The most topical item in the essay regards the PowerPoint slides used to guide thinking about the Columbia‘s wing while the shuttle was still up in space. (A sad echo of the poor presentation materials used to decide whether or not to launch Challenger, a theme discussed in Tufte’s earlier book Visual Explanations: Images and Quantities, Evidence and Narrative.)
Remember how horrified you were at your first slide-based presentation? The disaffected civil servants who stood up in front of you in public school at least tried to get you to pay attention to them, rather than darkening the room and insisting that you focus on one disembodied sentence at a time. By now most of us are used to PowerPoint, however, and we need something like the Tufte essay to bring back the outrage.
Slides are useful when you need to show everyone in a room a graph, a photo, or some other item for discussion. Somewhere in the 1960s and 1970s things went horribly wrong, however, as bullet points began to make their way onto the slides.
A modest step back from the PowerPoint culture is to limit one’s PowerPoint slides to charts and photos. If you can’t resist some text, limit yourself to an opening outline slide dense with structure and a closing summary to remind everyone of what they heard.
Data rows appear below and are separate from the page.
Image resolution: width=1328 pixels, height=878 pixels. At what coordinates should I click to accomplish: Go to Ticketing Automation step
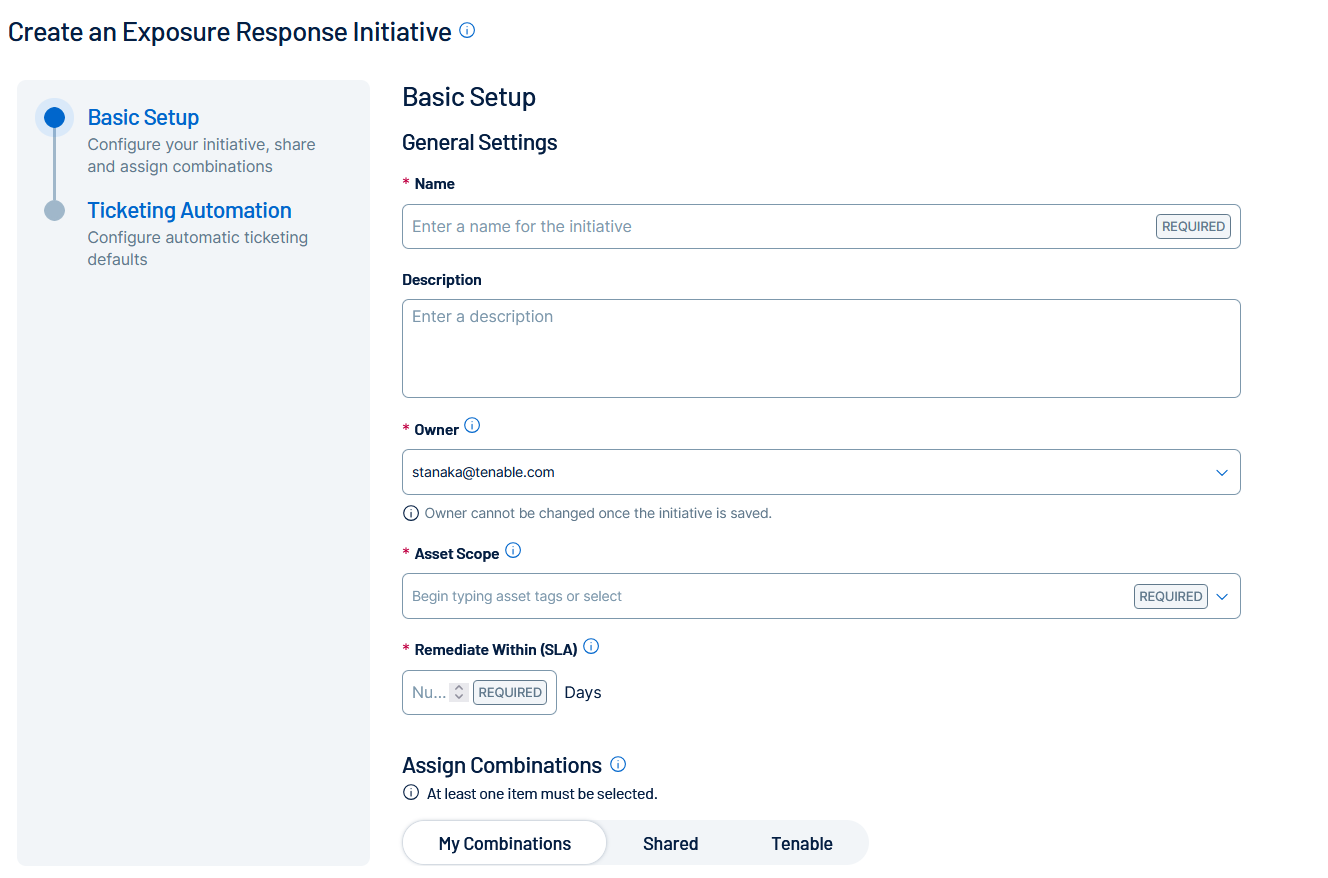pos(190,211)
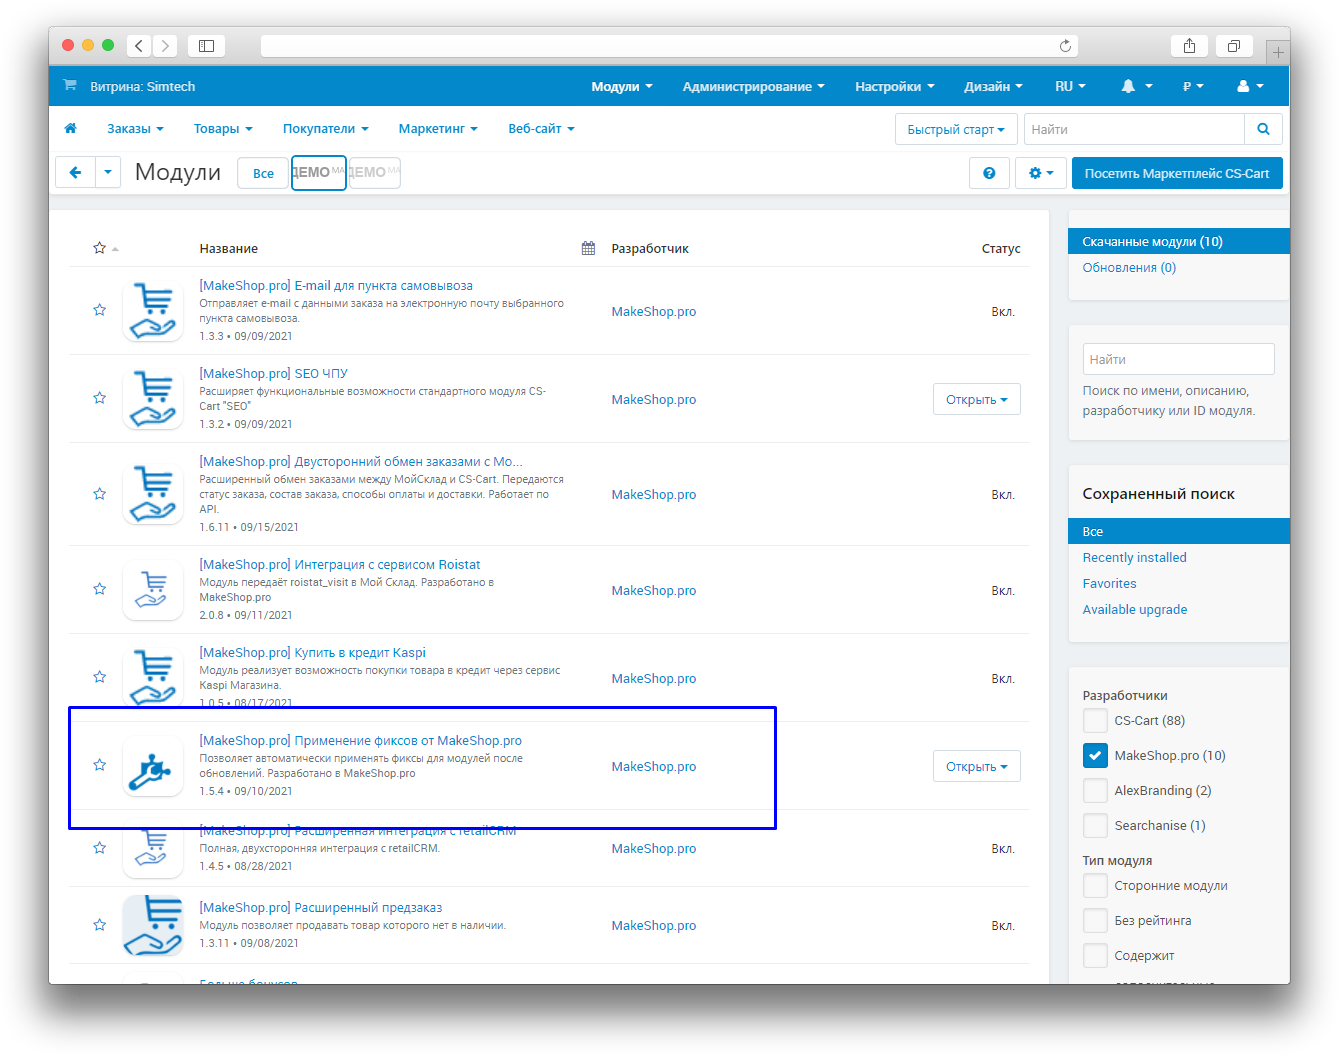Click the module search Найти field in sidebar
Viewport: 1339px width, 1055px height.
click(1178, 359)
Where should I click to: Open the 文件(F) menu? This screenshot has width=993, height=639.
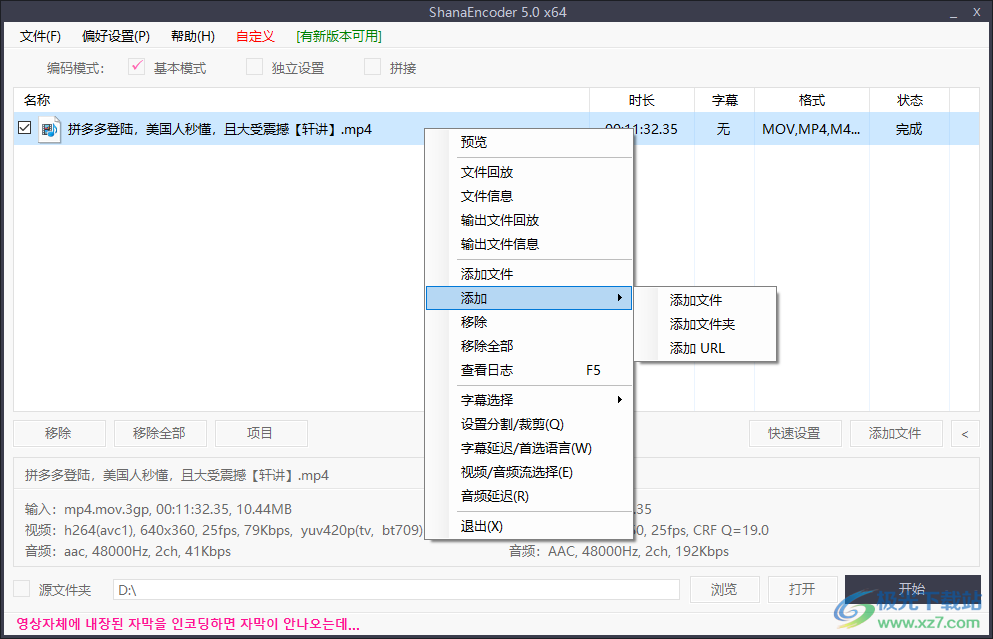click(x=39, y=36)
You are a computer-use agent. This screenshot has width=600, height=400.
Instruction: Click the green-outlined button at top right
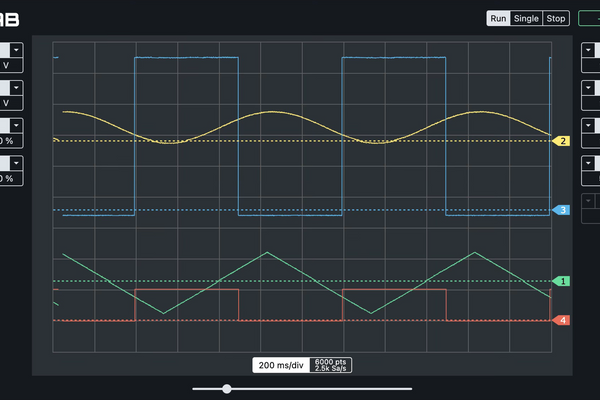589,18
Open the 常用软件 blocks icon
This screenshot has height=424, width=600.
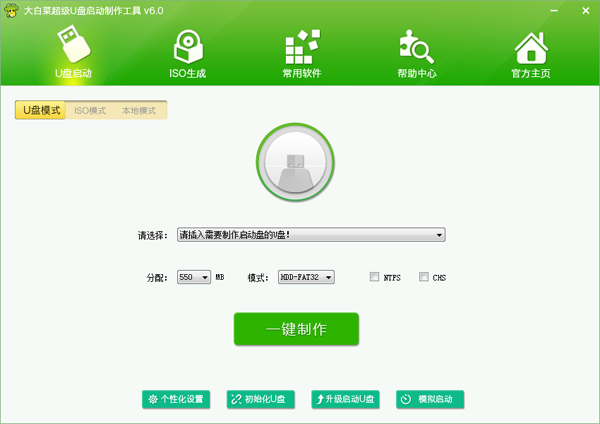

Why not step back more dramatically, though, to an age before the computer and the overhead projector? Color printing has never been cheaper and society has never been richer. Why not print up materials in advance of the talk and hand them out? If you need to refer to a chart or photo during your talk, ask people to “turn to page 3 of the handout”. You can leave the room lights on, people will focus their attention on you, the discussion and flow need not be constrained by the tyranny of the bullet points. The one disadvantage of the handout approach is that you can’t use a laser pointer.